I've searched around for a solution to this problem, but can't seem to find any.
I have pulled tweets from Danish MP's using the rtweet package to acces the Twitter API. I used get_gimeline() to pull the data.
get_timeline(c(politikere), n = 100, parse = TRUE, since_id = "1315756184247435264", max_id = "1333904927559725056", type = "recent") %>%
dplyr::filter(created_at > "2020-10-25" & created_at <="2020-12-01")

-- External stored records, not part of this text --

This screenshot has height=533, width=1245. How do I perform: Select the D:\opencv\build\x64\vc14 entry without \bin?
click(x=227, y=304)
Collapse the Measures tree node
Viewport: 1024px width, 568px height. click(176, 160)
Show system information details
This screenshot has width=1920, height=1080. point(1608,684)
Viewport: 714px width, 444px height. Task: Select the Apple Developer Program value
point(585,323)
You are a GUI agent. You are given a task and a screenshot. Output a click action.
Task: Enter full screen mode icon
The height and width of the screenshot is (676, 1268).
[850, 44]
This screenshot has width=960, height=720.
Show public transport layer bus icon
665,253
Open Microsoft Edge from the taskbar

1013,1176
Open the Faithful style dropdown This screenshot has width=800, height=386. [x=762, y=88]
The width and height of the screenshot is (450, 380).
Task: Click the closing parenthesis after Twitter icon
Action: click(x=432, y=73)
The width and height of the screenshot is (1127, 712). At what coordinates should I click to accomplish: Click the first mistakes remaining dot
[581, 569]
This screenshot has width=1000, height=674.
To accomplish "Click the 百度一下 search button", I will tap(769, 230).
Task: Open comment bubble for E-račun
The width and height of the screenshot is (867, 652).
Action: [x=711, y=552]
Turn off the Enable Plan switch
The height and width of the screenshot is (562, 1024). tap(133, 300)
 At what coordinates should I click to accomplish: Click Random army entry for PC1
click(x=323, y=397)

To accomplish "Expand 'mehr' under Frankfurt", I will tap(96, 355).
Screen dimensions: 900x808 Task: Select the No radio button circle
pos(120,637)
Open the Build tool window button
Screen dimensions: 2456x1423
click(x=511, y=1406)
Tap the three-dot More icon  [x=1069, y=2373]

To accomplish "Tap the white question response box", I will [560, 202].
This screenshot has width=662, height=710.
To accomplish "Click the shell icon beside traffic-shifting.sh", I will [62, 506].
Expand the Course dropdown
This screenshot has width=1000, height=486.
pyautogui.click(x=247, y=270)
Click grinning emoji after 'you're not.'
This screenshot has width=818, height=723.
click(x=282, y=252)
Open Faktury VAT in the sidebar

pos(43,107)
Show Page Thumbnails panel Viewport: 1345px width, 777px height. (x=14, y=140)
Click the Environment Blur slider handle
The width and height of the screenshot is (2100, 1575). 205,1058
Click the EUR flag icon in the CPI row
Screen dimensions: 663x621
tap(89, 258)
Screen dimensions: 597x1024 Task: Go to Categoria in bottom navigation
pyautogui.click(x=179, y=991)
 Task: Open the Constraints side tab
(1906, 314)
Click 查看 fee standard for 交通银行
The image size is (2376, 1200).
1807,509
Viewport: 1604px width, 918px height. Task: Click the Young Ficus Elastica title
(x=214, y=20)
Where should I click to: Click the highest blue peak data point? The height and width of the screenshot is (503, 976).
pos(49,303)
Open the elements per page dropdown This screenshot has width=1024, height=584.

Now i would like to categorize the different Twitter users by their Party ID, in order to do some pary specific sentiment analysis. From the API call you get all sorts of information in to a tibble dataframe e.g "user id" spanning to around 90 different variables.
user_id | status_id | created_at | screen_name | text | description | ...x_i |
---|
The point is that I want to create a new column in the dataset named party_id and I want to assign a new value onto each user according to the party they belong to: I would want to create a column which identifies the party affilitation. It should look something like this:
user_id | status_id | created_at | screen_name | text | description | party_id |
---|---|---|---|---|---|---|
1234346 | 683901040 | 2020-11-23 | larsen_mc | gg.. | Danish MP.. | Conservatives |
I looked at the dplyr package but I can't quite get my head around how to assign the same value to different rows that does not share the same identifiers. If e.g all the conservative MP's shared the same status_id it would be a somewhat easier task by using inner_join, but every user has it's own unique identifier in this case (of course).
Here is the example_data
structure(list(user_id = c("2373406198", "4360080437", "3512158337",
"746909257", "36910691", "58550919", "279986859", "1225930531",
"26263965", "2222188479"), status_id = c("1354094283230474241",
"1354707826317393922", "1354391556900483072", "1347169543853117444",
"1354866447735005185", "1332633849659088897", "1355522537669734401",
"1355554489361686530", "1329028442105458688", "1330791375449829376"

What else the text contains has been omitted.